EXERCISE DATA
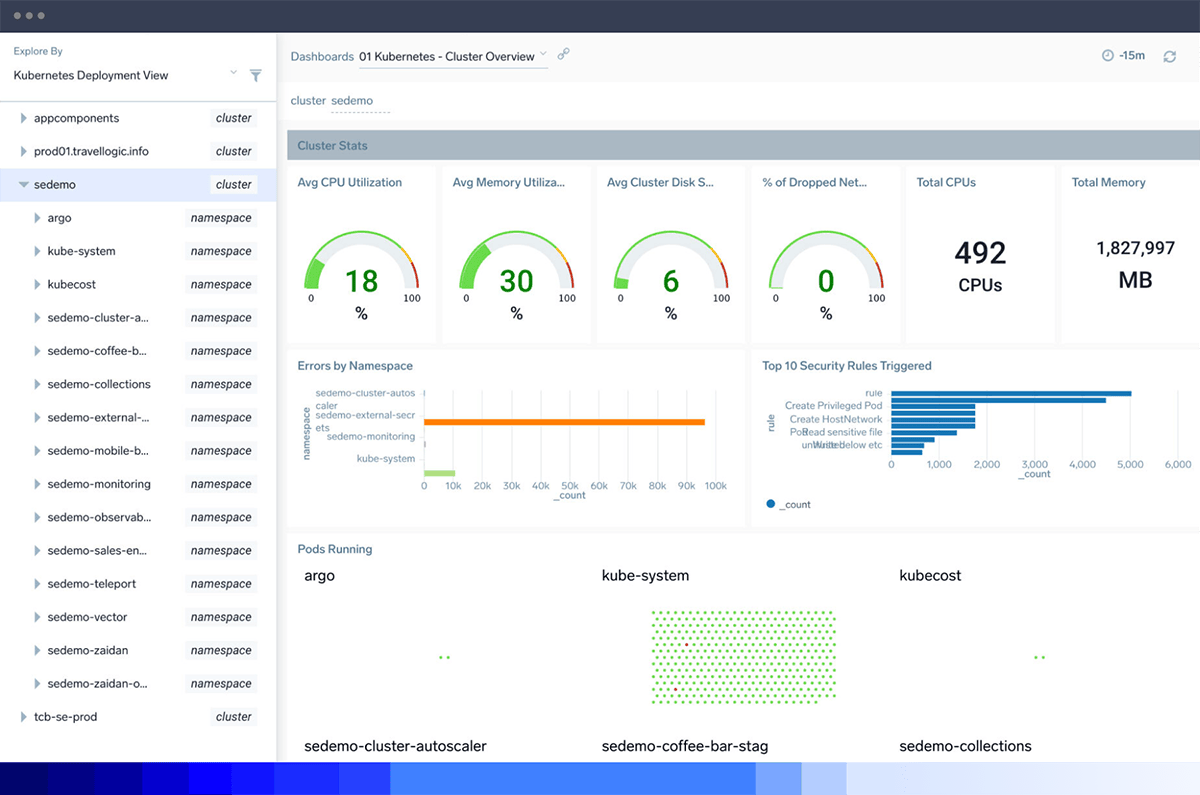1200x795 pixels.
Task: Expand the tcb-se-prod cluster
Action: pos(22,716)
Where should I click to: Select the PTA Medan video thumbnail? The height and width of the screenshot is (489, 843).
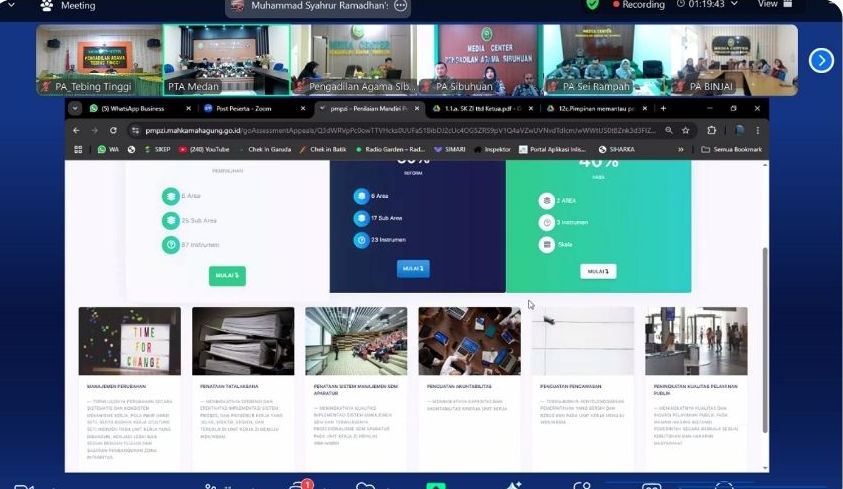coord(226,61)
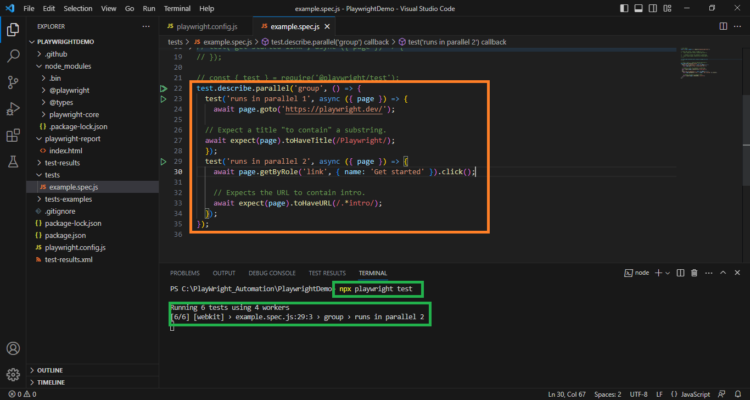Screen dimensions: 750x400
Task: Switch to the TEST RESULTS panel tab
Action: coord(325,272)
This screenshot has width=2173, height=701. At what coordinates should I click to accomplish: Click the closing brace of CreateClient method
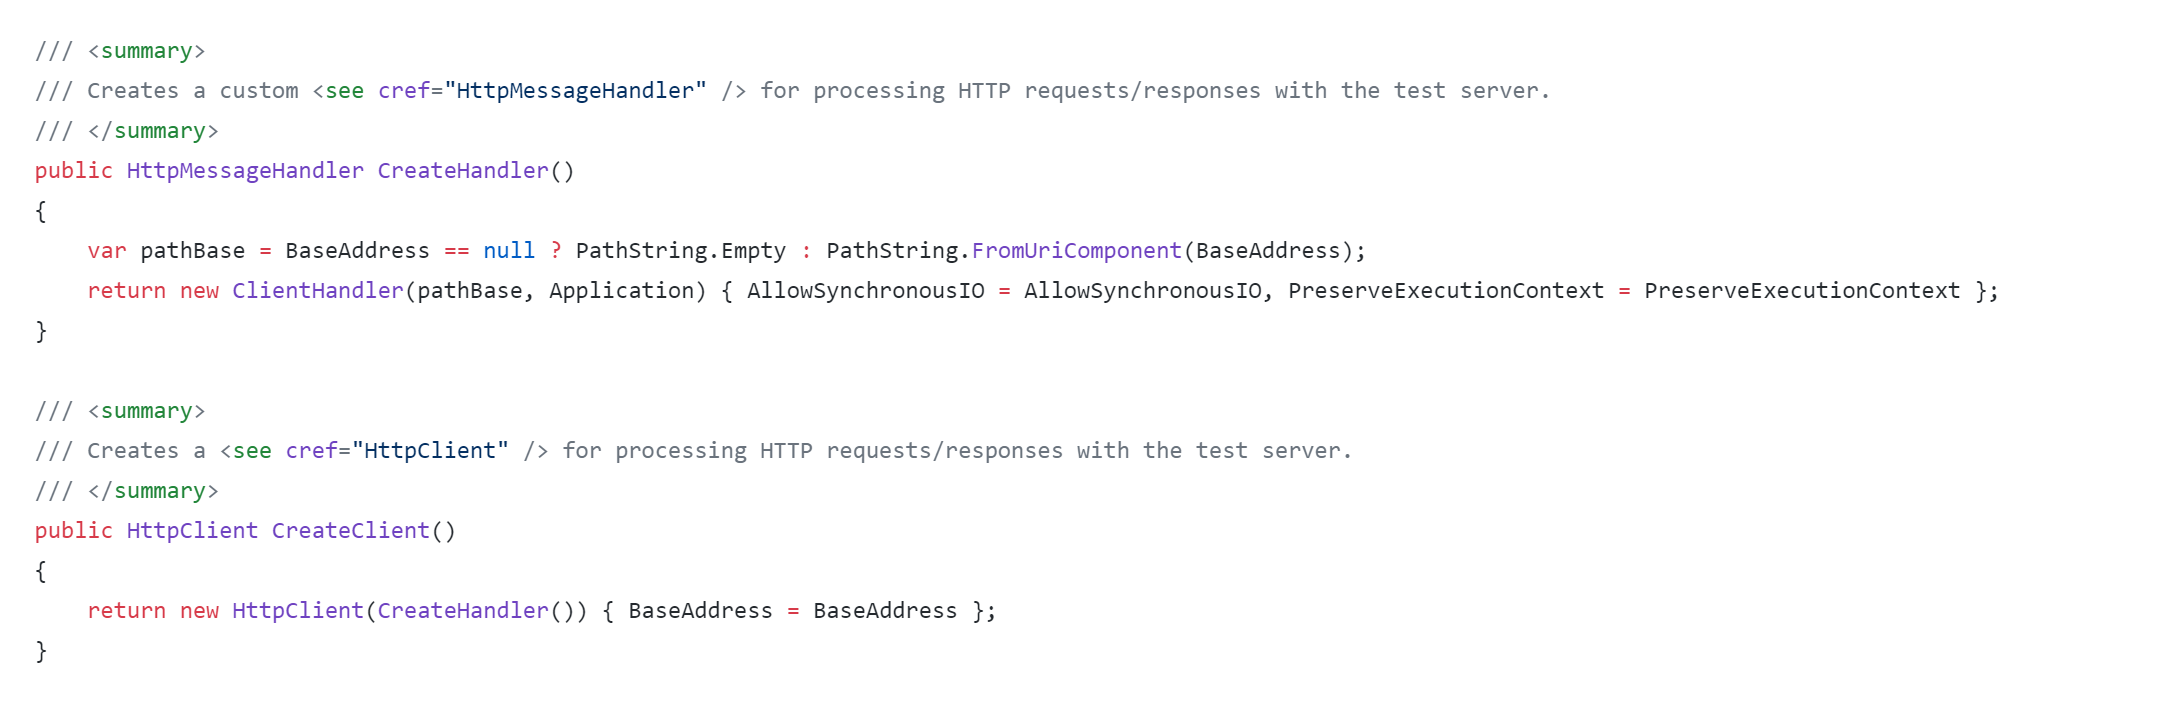[41, 651]
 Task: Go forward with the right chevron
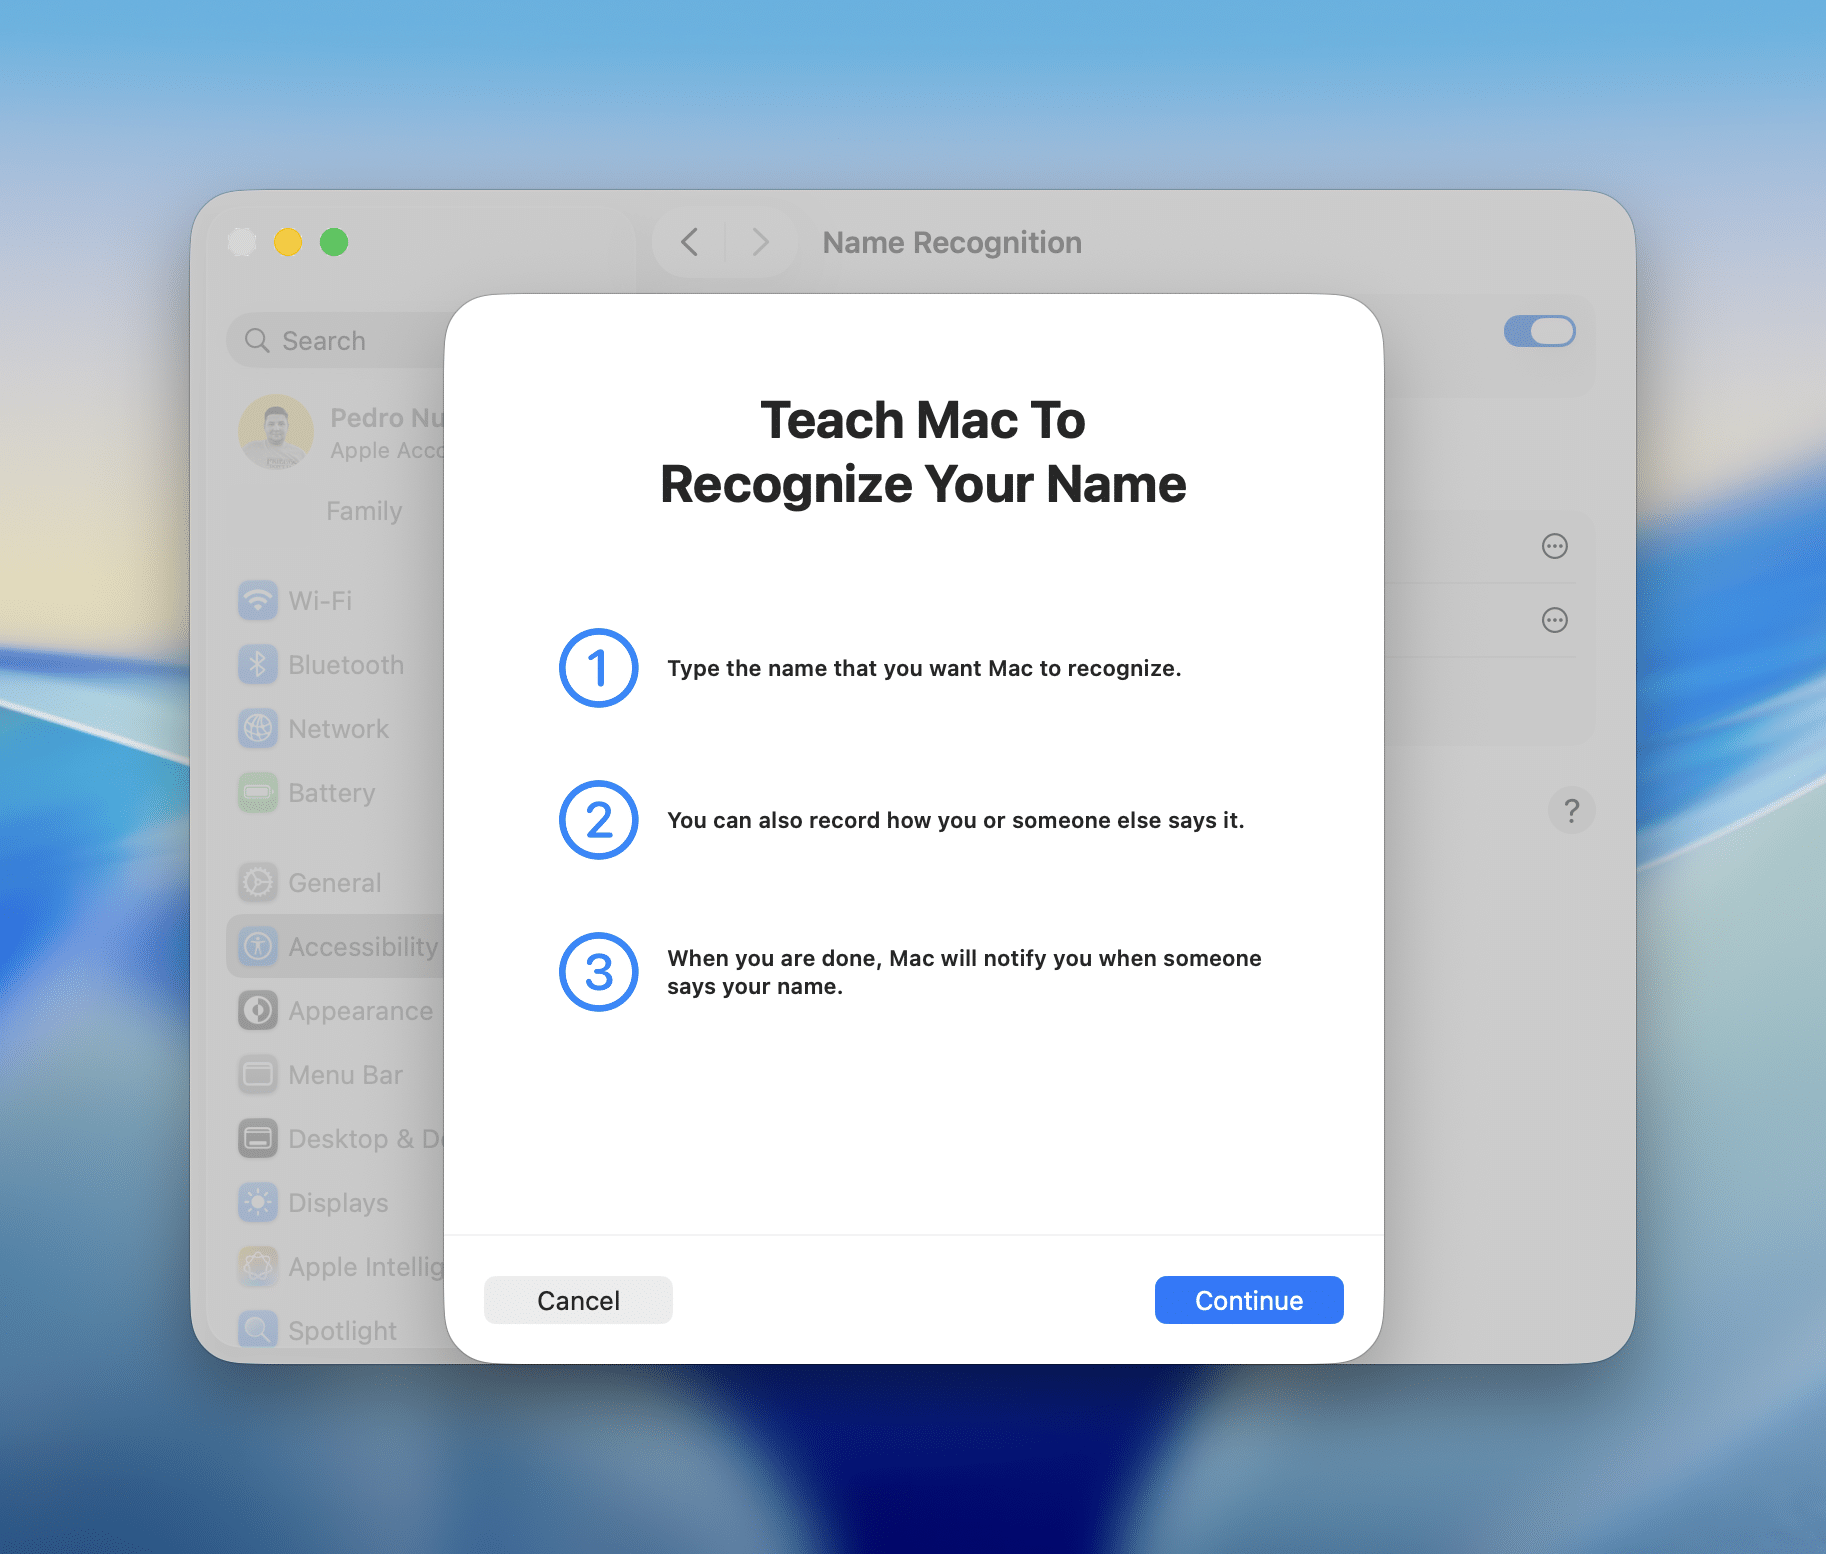pos(760,242)
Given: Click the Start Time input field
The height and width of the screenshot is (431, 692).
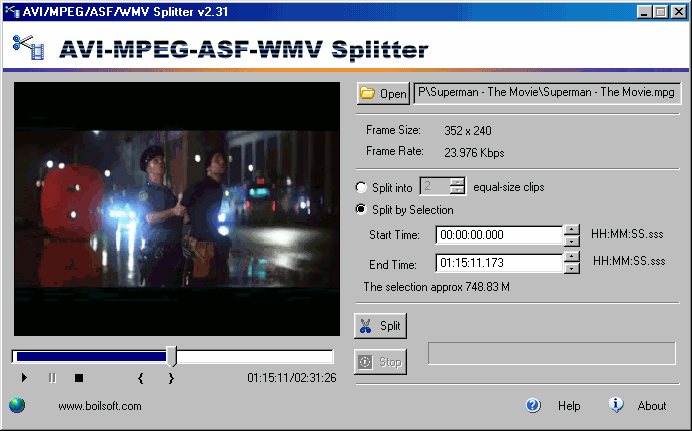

WHAT THE TASK REQUIRES
Every line from the one containing "Given: Click the Start Time input field" through the last line of the data, both included, is to be repeated exactly; the pictures are to be left out.

ANSWER FOR THIS EXERCISE
Given: Click the Start Time input field
The height and width of the screenshot is (431, 692).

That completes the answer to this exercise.